Seriuskah Pemerintah dalam mengintegrasikan Kerangka Bonn ?
Kerangka Kerja (Bonn Frame Work) yang telah disepakati kedalam program kehutanan nasional yang dilaksanakan beberapa minggu lalu, tentunya perlu diadaptasi dalam kebijakan kehutanan nasional. Indonesia yang menjadi salah satu negara yang menandatangani kesepakatan tersebut tentunya membutuhkan proses yang panjang untuk mulai mengaplikasikannya. Dalam hal ini menurut Azmi semua tergantung pada keputusan Presiden Joko Widodo, apakah serius mengimplementasikan hasil-hasil yang ada di dalam kerangka kerja BONN yang telah disepakati atau tidak. Terlebih lagi kerangka kerja itu tidak mengikat, meskipun itu dianggap kemajuan setelah 10 tahun terakhir setelah Bali Action Plan 2007 yang merupakan salah satu perjanjian paling maju terkait hal-hal tehnis dalam frame. Karena kerangka kerja tersebut tidak mengikat Azmi mengatakan bahwa itulah kelemahan dari Bonn.

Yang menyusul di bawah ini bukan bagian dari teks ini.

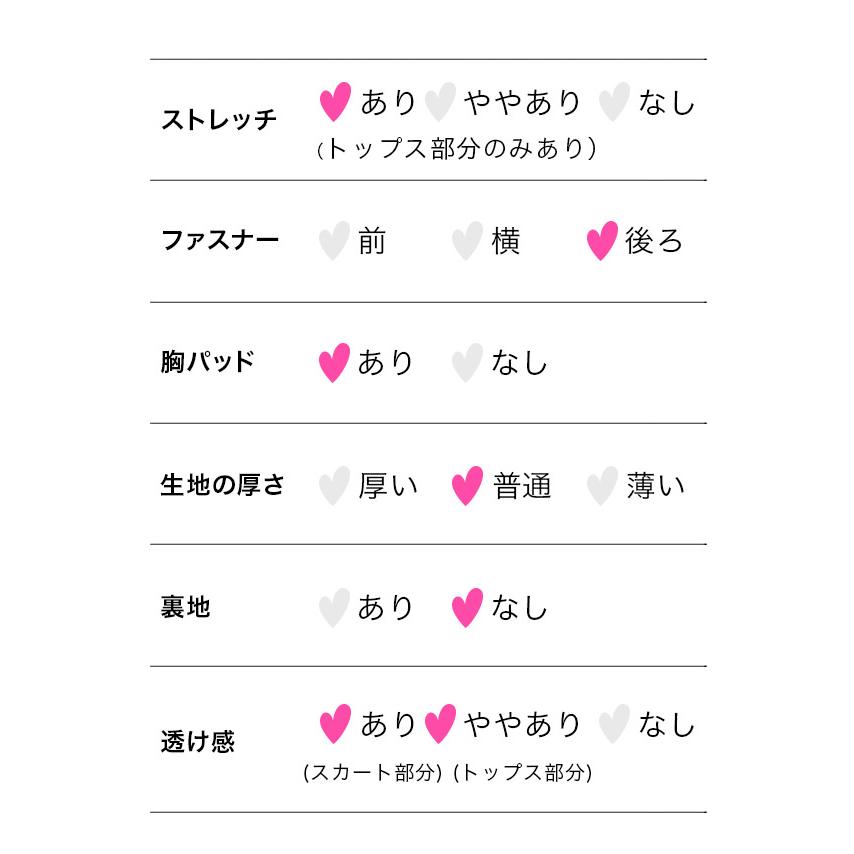Image resolution: width=854 pixels, height=854 pixels.
Task: Select the gray heart for 薄い thickness
Action: [601, 486]
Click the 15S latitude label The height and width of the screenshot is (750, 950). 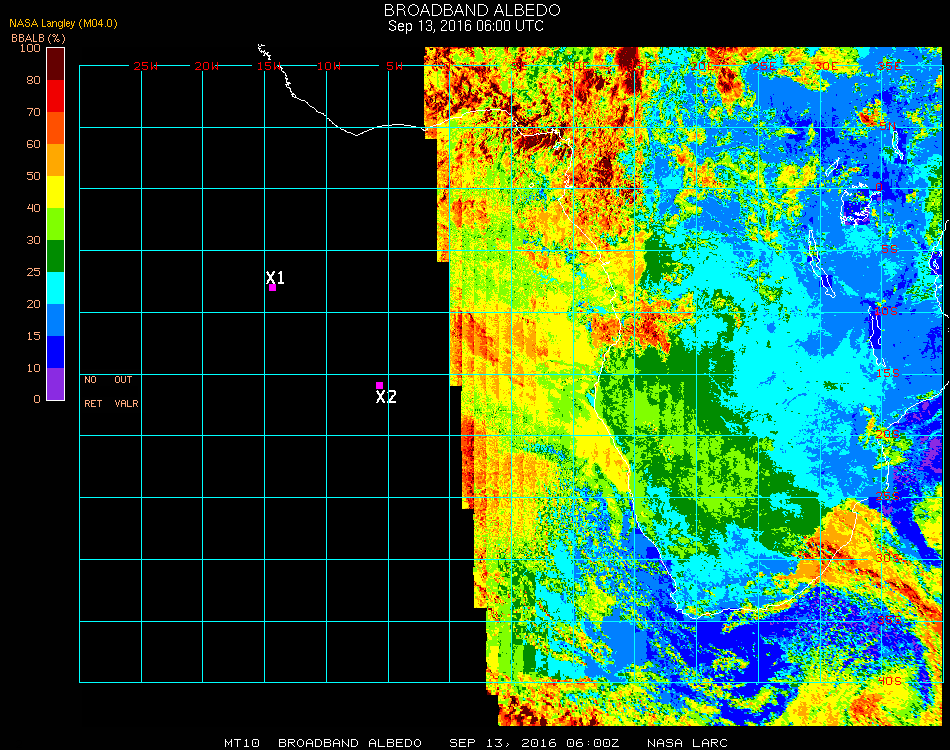(x=887, y=374)
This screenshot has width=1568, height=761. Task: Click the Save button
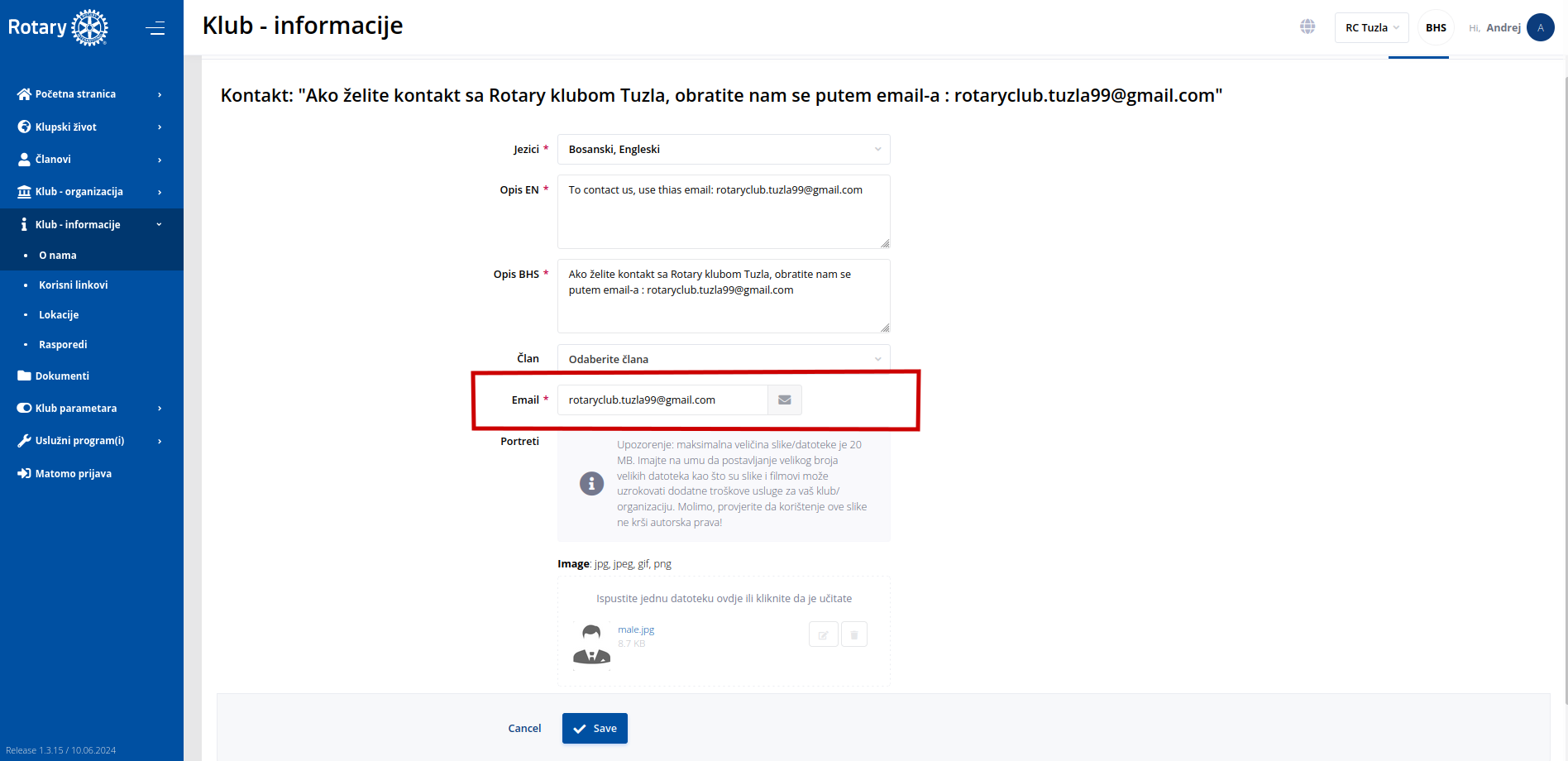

“Semua itu tergantung pemerintah nasional setempat, kalau mereka mau mengadaptasi hasil-hasil yang telah disepakati di Bonn itu dilaksanakan kalaupun tidak yang tidak ada juga sanksinya,” jelasnya.  Sebelumnya Jokowi ingin menyatukan semua Instansi-instansi non departemen dan non kementerian, yang ada kaitannya dengan hutan dan lahan itu ke dalam satu mekanisme kerja dalam pengertian Kementerian Lingkungan Hidup dan Kehutanan (KLHK), sehingga BP REDD dan dewan nasional perubahan iklim itu digabung ke dalam kementerian itu. Jokowi menginginkan ada lembaga sendiri atau di gabung kedalam KLHK. Namun menurut Azmi masalahnya bukan disitu, tetapi seberapa serius pemerintah tersebut mau menjabarkan berbagai hasil-hasil yang pernah dicapai dari putaran forum perubahan iklim. Ada beberapa hal misalnya tahun 2007, ada Bali Action Plan yang di buat di bali yang dimana ditandatangani oleh Presiden sebelumnya Susilo Bambang Yudhoyono, kemudian 2010 ada perjanjian kerja sama antara pemerintah Indonesia dan Norwegia, salah satunya bantuan Norwegia pada Indonesia untuk menyelamatkan hutan sebesar 100 triliun rupiah. Beberapa hasil dari kesepakatan ini banyak hal yang diatur, contohnya bagaimana menerapkan secara serius perjanjian dengan Norwegia, ? salah satu contohnya moratorium hutan yaitu tidak memberikan ijin baru penggunaan kawasan hutan untuk berbagai kegiatan beberapa tahun kedepan. “Kita bisa melihat konsisten atau tidak pemerintah dalam hal itu, yaitu dengan melihat misalnya, di SULTENG ada berapa hutan primer yang sejak 2010 dikeluarkannya infes moratorium bisa diselamatkan dari perijinan tambang dan sawit, bisa dicek, artinya untuk mengujinya gampang sebenarnya, melihat konsistensi pemerintah serius tidak dalam menjalankan berbagai perjanjian yang ada sebelum kesepakatan Bonn itu,” pungkasnya.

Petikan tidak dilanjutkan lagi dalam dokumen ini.